Task item: Using "computer" as the search string, find the matching lines below and copy them.
(Data in this exercise)
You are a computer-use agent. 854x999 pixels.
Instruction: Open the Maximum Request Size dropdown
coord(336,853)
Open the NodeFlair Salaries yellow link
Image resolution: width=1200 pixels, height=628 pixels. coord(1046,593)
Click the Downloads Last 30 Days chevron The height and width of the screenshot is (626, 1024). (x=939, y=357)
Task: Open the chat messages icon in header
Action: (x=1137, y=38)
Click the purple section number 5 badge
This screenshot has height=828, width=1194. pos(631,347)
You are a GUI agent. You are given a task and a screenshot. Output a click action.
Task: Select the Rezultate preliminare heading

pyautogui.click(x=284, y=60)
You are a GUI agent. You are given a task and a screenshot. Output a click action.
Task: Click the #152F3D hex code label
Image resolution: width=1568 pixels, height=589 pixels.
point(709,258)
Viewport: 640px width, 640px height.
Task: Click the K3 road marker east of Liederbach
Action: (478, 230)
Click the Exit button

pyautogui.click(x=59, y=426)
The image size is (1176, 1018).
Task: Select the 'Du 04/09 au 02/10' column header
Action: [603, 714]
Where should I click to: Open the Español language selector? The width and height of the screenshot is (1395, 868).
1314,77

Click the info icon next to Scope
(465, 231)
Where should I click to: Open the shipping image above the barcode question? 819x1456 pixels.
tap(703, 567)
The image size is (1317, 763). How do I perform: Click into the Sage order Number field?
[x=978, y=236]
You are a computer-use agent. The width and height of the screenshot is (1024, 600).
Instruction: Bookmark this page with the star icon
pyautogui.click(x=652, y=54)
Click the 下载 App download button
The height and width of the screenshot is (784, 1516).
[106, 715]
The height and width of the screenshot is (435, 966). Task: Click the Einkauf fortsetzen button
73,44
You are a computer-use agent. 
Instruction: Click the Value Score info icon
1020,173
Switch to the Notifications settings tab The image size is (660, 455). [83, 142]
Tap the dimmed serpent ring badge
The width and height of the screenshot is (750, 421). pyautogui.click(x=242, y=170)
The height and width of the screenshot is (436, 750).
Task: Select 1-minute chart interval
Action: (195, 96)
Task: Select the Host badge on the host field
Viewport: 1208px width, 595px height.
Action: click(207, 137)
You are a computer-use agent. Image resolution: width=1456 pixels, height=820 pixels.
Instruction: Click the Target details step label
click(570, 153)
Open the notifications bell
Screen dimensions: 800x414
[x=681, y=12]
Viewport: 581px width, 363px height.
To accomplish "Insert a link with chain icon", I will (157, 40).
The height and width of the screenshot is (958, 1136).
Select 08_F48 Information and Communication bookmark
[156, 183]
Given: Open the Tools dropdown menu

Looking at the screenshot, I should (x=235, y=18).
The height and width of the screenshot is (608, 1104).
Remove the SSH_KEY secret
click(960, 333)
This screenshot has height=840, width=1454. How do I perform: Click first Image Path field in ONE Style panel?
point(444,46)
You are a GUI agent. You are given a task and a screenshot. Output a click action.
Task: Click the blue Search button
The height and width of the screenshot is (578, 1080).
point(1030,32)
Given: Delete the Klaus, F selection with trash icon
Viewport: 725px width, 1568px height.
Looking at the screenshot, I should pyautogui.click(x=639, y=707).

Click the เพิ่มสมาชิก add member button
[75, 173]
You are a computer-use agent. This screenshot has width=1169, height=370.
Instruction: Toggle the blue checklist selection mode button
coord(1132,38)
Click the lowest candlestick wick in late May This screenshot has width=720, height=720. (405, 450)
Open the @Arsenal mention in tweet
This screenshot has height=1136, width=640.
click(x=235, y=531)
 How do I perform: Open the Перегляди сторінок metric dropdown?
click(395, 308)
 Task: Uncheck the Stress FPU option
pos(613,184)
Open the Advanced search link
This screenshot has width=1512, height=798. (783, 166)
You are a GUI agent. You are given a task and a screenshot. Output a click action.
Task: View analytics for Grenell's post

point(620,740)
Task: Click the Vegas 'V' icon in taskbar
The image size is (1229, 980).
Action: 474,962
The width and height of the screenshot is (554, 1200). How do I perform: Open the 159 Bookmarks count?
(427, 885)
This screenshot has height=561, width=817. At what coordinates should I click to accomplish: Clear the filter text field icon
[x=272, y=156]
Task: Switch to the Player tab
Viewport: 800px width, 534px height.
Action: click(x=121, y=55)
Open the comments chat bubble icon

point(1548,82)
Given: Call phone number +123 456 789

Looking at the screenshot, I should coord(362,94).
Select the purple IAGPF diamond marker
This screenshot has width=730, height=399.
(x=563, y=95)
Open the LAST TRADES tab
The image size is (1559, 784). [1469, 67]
(End Data in this exercise)
Response:
You are a computer-use agent. 854x999 pixels.
You are a computer-use agent. The width and height of the screenshot is (1024, 600).
You are a computer-use agent. 
You are a computer-use agent. Image resolution: width=1456 pixels, height=820 pixels.
You are a computer-use agent. This screenshot has width=1169, height=370.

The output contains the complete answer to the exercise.